• [Задание и требования]: Пожалуйста, верните дословно часть выбранного фрагмента: начните с места, где стоят слова «От нашей культуры», и остановитесь после слов «вспоминал Л. Вышеславский.».

• [Выбранный фрагмент]:
---

От нашей культуры и к нашей культуре тянутся многочисленные духовные нити – и вширь, к другим народам, и вглубь, к истории собственной»2.

За тем же «круглым столом» писатели называли своих иноязычных учителей и побратимов: Л. Вышеславский – М. Рыльского и М. Стельмаха, Д. Павлычко – Н. Гилевича, И. Драч – О. Чиладзе, О. Вациетиса, П. Севака, В. Коротич – И. Зиедониса, М. Чаклайса, В. Пальчинскайте. «Без Паруйра Севака мое существование для меня непредставимо», – говорил И. Драч. «Иногда впечатление у меня было такое, что я и не перевожу Рыльского, а пишу что-то свое собственное», – вспоминал Л. Вышеславский.

Это одна сторона дела. А вот другая.

«Проблема интернационального воспитания – одна из сложнейших, поскольку она у нас заклиширована и превратилась в какие-то стереотипы на уровне заклинаний и лозунгов». Мы не раскрываем «суть и значение жизненной необходимости самого понятия «интернационализм» на конкретных примерах и ситуациях..»3. Кто это сказал? Писатель, свободно владеющий как киргизским, так и русским языком. Обращающийся в своих книгах к самым разнонациональным пластам нашей жизни. Организатор международных социокультурных дискуссий и встреч. И заметьте: не только школе в узком смысле и не кому-то другому («ему» или «им») адресовал он свой суровый упрек. «Мы», – произнес он.

---

• [Представленный материал]:
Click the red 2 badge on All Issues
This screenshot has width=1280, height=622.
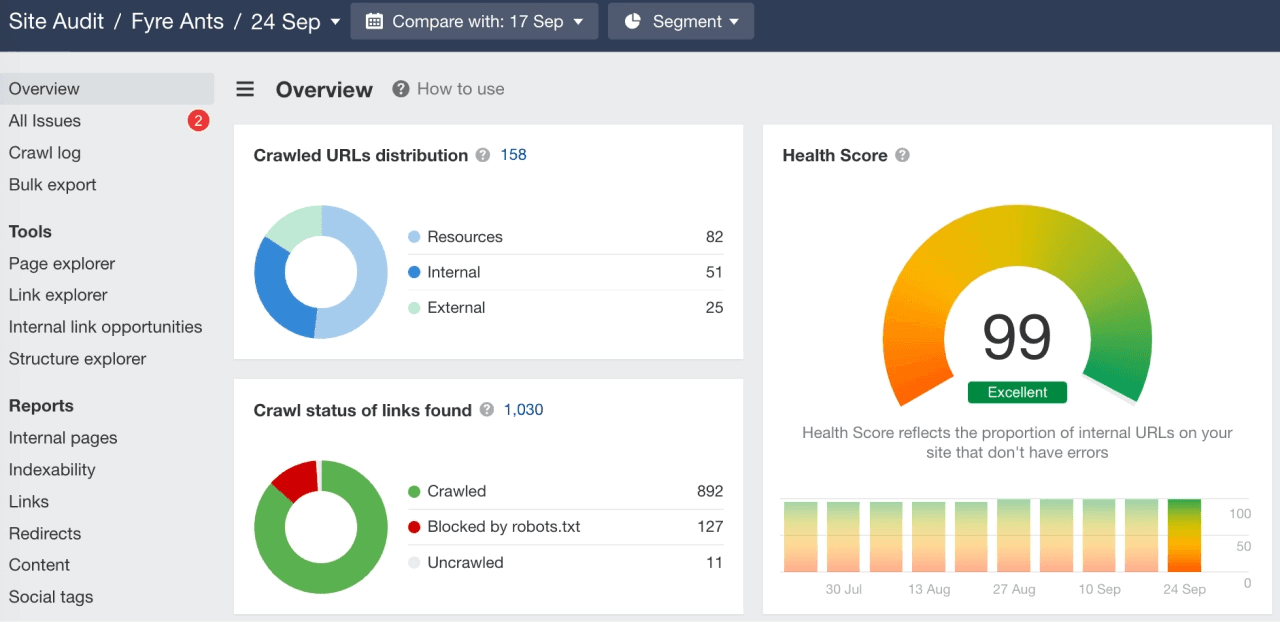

---

• [Результат задания]:
От нашей культуры и к нашей культуре тянутся многочисленные духовные нити – и вширь, к другим народам, и вглубь, к истории собственной»2.

За тем же «круглым столом» писатели называли своих иноязычных учителей и побратимов: Л. Вышеславский – М. Рыльского и М. Стельмаха, Д. Павлычко – Н. Гилевича, И. Драч – О. Чиладзе, О. Вациетиса, П. Севака, В. Коротич – И. Зиедониса, М. Чаклайса, В. Пальчинскайте. «Без Паруйра Севака мое существование для меня непредставимо», – говорил И. Драч. «Иногда впечатление у меня было такое, что я и не перевожу Рыльского, а пишу что-то свое собственное», – вспоминал Л. Вышеславский.